Garzón se negó a contestar a las preguntas del letrado de la acusación y únicamente respondió a las del juez instructor del caso, Luciano Varela, a las del fiscal y a las de su defensa.

La Fiscalía pidió al Tribunal Supremo que no admitiera la querella del sindicato Manos Limpias, aunque recordó al magistrado que desde un principio mantuvo su falta de competencia para investigar en esta causa.

Tanto a su llegada como a la salida de la sede del alto tribunal, Garzón fue recibido con aplausos por miembros de asociaciones para la recuperación de la Memoria Histórica.

Según explica el corresponsal de la BBC en Madrid, Steve Kingstone, de ser acusado formalmente, Garzón sería suspendido de sus funciones de magistrado.

En cualquier caso, Kingstone señala que según la mayoría de analistas es poco probable que esto suceda.

Determinar responsabilidades

Image caption Franco gobernó España durante casi cuatro décadas.

El pasado mayo la Sala de lo Penal del Tribunal Supremo de España admitió a trámite la querella contra Grazón, pese a la opinión contraría del la Fiscalía del alto tribunal.

El magistrado recurrió la decisión del Supremo y negó haber prevaricado al declararse competente en el caso de las desapariciones.

Pero el alto tribunal rechazó los argumentos de Garzón y recordó al magistrado que "no se inicia un proceso porque se sea responsable de un delito, sino para poder determinar con garantías si se es o no responsable".

En octubre de 2008 Garzón se declaró competente para investigar cuál fue el destino de decenas de miles de personas que desaparecieron durante la Guerra Civil española y el posterior gobierno de Francisco Franco.

El magistrado, que también autorizó la apertura de varias fosas comunes donde se cree están enterradas víctimas del bando republicano, atribuyó a Franco y a más de una treintena de funcionarios de su gobierno el despliegue de un plan de exterminio de sus oponentes y de represión que terminó con más de 100.000 desaparecidos.

Pero la Fiscalía se opuso a la investigación de Garzón amparándose en la ley de amnistía española de 1977, por la cual prescribían los delitos de esa época.

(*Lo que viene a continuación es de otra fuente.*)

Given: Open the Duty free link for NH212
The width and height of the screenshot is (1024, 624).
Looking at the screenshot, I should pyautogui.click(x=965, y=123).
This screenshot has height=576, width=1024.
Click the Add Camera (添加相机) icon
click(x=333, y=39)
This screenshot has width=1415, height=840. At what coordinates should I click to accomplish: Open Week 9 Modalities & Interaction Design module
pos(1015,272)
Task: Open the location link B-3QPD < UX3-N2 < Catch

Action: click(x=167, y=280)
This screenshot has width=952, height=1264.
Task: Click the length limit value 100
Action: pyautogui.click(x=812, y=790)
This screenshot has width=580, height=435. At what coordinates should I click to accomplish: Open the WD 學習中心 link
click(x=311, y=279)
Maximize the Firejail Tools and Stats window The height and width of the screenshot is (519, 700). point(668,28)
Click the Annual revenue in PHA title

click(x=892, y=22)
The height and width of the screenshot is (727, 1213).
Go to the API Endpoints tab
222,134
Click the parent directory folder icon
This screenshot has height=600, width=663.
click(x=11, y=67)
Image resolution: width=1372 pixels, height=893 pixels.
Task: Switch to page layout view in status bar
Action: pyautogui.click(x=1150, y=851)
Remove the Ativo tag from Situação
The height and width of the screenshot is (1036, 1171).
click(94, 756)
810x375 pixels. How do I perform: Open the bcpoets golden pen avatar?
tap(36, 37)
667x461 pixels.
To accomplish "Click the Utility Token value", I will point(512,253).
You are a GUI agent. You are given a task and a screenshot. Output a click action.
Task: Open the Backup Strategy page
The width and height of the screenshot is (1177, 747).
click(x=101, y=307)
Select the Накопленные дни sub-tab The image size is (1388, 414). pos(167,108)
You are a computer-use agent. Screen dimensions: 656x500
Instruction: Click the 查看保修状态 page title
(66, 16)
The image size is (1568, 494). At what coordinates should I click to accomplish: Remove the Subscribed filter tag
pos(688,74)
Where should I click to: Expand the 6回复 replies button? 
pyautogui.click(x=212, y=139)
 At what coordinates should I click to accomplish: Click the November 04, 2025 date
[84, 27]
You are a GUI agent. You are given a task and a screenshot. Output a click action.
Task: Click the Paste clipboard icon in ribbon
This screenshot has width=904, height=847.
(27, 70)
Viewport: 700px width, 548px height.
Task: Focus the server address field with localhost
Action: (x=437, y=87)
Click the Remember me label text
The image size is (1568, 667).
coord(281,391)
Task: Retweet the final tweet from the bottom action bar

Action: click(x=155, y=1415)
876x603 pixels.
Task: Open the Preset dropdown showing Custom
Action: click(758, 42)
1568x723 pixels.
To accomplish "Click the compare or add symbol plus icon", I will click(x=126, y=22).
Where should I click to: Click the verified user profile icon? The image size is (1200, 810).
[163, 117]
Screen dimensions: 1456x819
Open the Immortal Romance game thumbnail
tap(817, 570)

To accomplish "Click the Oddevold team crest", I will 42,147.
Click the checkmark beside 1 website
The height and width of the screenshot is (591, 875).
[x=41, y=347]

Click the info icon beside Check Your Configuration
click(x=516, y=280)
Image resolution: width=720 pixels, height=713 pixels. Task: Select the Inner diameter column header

En noviembre de 2008, Garzón renunció a la investigación y remitió la causa a los juzgados territoriales en los que se encuentran las fosas con restos de desaparecidos.

Tanto el sindicato Manos Limpias como la asociación Libertad e Identidad son de ideología de derechas.

Manos Limpias se autodefine como una organización de representación de empleados de la función pública y, aunque tiene afiliados, no cuenta con representación oficial en ningún centro de trabajo en España. Está dirigido por Miguel Bernard, integrante del partido de ultraderecha Fuerza Nueva que fue disuelto en 1993.